Le PETase sono enzimi che hanno l’interessante capacità di rompere i legami esterei che si trovano nelle lunghe catene di PET e di conseguenza viene rilasciata una varietà di prodotti come mono-2-idrossietil tereftalato (MHET), bis(2-idrossietil) tereftalato (BHET), acido tereftalico (TPA) e glicole etilenico. La caratterizzazione funzionale è stata quindi basata sulla detection e quantificazione di questi prodotti di digestione mediante analisi in HPLC. L’attività degradativa di PETase BK010828 è stata valutata su differenti substrati come plastica post-consumo, PET pellet e PET in polvere, i quali mostrano differenze per quanto riguarda il grado di cristallinità e la quantità di superficie esposta. Attraverso questa analisi è stato provato che l’enzima è attivo e che le condizioni ottimali in cui farlo lavorare sono a pH 9 e temperatura 40 o 50°C.
Infine, la struttura dell’enzima è stata ottenuta mediante homology modelling. Il modello 3D mostra una proteina monomerica costituita da 9 besta-strand, che formano un foglietto beta parallelo, e 7 alfa-eliche, dando origine così ad un’architettura di tipo 3-layer sandwich. Il modello è stato confrontato con la struttura cristallografica di PETase da Ideonella sakaiensis, che al momento è l’enzima che mostra l’attività più elevata nei confronti del PET, e inoltre sono state indagate le similarità e le differenze strutturali.

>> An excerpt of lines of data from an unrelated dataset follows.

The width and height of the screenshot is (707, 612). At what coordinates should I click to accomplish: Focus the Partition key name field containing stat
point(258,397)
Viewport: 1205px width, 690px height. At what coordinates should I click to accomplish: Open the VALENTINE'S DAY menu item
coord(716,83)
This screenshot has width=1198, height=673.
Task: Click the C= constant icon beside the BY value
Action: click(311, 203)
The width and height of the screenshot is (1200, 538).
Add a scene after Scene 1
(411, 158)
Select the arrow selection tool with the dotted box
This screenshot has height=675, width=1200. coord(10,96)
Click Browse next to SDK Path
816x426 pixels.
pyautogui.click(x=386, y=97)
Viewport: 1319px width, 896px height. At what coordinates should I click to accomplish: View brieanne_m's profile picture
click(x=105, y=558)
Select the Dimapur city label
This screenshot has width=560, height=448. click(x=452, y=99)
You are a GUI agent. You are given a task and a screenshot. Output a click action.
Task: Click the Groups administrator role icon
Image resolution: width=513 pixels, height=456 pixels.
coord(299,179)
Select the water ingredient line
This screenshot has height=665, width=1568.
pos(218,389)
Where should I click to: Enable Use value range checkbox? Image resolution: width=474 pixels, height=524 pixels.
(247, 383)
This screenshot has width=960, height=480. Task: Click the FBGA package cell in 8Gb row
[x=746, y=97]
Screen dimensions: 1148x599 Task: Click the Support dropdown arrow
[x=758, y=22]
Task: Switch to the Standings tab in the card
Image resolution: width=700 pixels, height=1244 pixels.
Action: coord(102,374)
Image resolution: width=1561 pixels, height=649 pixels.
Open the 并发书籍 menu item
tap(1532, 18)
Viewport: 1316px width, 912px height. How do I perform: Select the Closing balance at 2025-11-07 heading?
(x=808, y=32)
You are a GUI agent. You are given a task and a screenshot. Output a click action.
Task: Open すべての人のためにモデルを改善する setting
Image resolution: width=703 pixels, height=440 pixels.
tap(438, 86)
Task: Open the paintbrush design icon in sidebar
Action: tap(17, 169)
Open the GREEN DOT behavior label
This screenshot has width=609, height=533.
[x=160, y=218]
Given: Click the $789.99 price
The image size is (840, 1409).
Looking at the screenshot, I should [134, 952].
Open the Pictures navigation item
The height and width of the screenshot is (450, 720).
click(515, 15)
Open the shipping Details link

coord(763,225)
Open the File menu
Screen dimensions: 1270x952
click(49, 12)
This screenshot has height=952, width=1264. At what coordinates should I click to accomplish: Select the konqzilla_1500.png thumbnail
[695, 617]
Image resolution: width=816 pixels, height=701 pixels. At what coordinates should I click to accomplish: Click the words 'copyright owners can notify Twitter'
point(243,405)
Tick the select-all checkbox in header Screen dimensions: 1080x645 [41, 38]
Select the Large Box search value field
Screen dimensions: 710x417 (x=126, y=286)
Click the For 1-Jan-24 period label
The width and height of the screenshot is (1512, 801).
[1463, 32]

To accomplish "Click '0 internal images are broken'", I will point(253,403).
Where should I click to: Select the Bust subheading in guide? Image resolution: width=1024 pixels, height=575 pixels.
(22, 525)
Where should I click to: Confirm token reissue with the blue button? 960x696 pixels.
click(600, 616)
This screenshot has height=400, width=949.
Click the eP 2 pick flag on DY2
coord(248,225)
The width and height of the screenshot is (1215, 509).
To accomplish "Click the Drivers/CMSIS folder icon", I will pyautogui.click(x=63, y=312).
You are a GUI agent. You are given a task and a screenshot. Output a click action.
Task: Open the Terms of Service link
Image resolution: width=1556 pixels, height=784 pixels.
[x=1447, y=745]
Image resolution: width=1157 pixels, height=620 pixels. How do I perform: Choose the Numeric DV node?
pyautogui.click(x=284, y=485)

Polyethylene terephthalate (PET) is widely used in plastic products, especially in the packaging industry. However, because it is non-degradable, it has accumulated in the environment, posing a global problem as it harms the ecosystem and human health. While conventional recycling and remediation technologies have been inefficient in developing an environmentally friendly degradation strategy, the use of enzymes for bioremediation purposes is showing more promise. In this scenario, this study aims to produce and characterise a new PETase from Streptomyces SM14, which currently lacks precise functional and structural characterisation. A heterologous expression system was designed for PETase BK010828 (Uniprot code: A0A679PDB4) production in Escherichia coli BL21 (DE3). The protein was successfully produced and purified using IMAC chromatography obtaining 162 mg of protein from 1L of culture broth, resulting in a yield of 3.6%. Then, ESI-ORBITRAP-MS for peptide-mass fingerprinting was performed to confirm that the purified protein had the correct aminoacidic sequence. PETase enzymes have the remarkable ability to break down the ester bonds found in the long PET chain. As a result, a variety of products, including Mono-(2-hydroxyethyl)terephthalic acid (MHET), Bis-(2-hydroxyethyl)terephthalic acid (BHET), terephthalic acid (TPA) and ethylene glycol (EG) are released. Consequently, the functional characterisation has been based on the detection and quantification of these digestion products through HPLC analysis. The degradative activity of PETase BK010828 has been evaluated on different substrates such as post-consumer plastic, PET pellet and PET powder, which exhibit differences in the degree of crystallinity and the amount of exposed surface. Through this analysis, it has been proved that the enzyme is active and it performs best at pH 9 at a temperature of either 40°C or 50°C. Last, the structure of the enzyme has been suggested through homology modelling. The 3D model shows a monomeric protein made of 9 beta-strands, that form a parallel beta-sheet, and 7 alpha-helixes that originate a 3-layers sandwich architecture. Finally, the model has been compared to the crystallographic structure of PETase from Ideonella sakaiensis, which is currently the PET-degrading enzyme that displays the greater activity, highlighting the similarities and differences.